▸ **EXCERPT TO READ**
What a welcome change of pace!
Nescio was the pseudonym of Jan Hendrik Frederik Grönloh (1882-1961), a pseudonym he felt was necessary to protect his career at an Amsterdam import-export house (at least until 1929), where he spent 33 years of his life and where he rose to be the director of the firm. But this was no life story like that of his contemporary Charles Ives, who was satisfied with his career as insurance executive and used most of his free time to write idiosyncratic music ahead of its time. It is fairly clear that Grönloh did not want his career, but by the age of 30 he had 4 young daughters and a wife to take care of. However, he also didn't really want to be a writer, either, for he published little, even after he retired at the age of 55. Like one of his best known characters, he wanted to be, not to do.

▸ **DATASET CONTENT**
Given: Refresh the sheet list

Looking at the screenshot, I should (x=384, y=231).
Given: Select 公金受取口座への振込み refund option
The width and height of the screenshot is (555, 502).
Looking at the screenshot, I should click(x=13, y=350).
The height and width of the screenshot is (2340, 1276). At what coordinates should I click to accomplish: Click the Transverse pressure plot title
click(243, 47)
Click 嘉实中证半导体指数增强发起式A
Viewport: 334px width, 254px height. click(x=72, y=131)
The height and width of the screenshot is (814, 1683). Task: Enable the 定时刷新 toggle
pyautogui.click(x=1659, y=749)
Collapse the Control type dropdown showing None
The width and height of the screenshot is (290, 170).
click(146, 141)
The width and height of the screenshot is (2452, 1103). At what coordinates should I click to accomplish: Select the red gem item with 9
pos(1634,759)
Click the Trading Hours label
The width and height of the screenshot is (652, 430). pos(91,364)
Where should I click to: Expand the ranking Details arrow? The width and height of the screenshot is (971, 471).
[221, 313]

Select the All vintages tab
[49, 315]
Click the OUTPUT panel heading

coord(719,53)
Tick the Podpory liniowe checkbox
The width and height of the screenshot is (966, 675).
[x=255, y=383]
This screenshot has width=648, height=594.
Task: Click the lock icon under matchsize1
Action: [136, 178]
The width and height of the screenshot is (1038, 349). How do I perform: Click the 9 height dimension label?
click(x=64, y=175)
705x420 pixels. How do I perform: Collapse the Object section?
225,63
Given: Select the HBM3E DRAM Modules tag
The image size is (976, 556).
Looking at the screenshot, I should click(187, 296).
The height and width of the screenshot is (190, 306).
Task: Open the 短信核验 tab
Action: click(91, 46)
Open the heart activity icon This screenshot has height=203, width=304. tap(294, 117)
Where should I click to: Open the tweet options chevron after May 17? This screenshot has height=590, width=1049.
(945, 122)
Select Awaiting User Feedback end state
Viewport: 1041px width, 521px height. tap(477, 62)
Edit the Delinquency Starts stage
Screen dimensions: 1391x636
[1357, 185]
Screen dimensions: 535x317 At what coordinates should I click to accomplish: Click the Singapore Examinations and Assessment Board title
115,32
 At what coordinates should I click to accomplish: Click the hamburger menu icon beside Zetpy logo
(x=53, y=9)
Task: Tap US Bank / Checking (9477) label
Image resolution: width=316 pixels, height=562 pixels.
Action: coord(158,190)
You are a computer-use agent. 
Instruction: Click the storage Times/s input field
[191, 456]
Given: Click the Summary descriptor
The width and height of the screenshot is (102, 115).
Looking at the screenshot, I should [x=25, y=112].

▸ **WHAT THIS EXERCISE ASKS**
1. Using the passage about Nescio, answer these:
(a) What was Nescio's real name?
(b) How many years did he spend at the Amsterdam import-export house?
(c) At what age did he retire?
2. Continue the passage about Nescio from its final sentence.

▸ **SET OF ANSWERS**
1.
(a) Jan Hendrik Frederik Grönloh
(b) 33 years
(c) 55

2.
But the little he graced us with leaves me regretting that he didn't feel more strongly the calling to be a writer. For the short stories and sketches selected and translated by Damion Searles for this book, including all of the stories published in his first book (1918) which can be found in the original Dutch on the Project Gutenberg site, are charming, lively, melancholic and wry. With no sign of the drive to impress evinced by some of our contemporary authors, Nescio artfully tells his stories with a light touch. He is regarded as an admirable stylist in the Netherlands, which is why I read De uitvreter (the first story in this collection) in Dutch. I succeeded only in confirming once again that understanding what is written is a long way from grasping literary quality... There is no sign of linguistic fireworks, and it flows very nicely. More than that I can't say at this point.
So back to the translation, which also flows nicely and captures Nescio's wry humor and quiet sadness (which occasionally breaks out into loud despair - see below). What comes through clearly is an unmistakable voice, one you want to hear more of and regret when it stops its amused and sad narration.
About what, you ask.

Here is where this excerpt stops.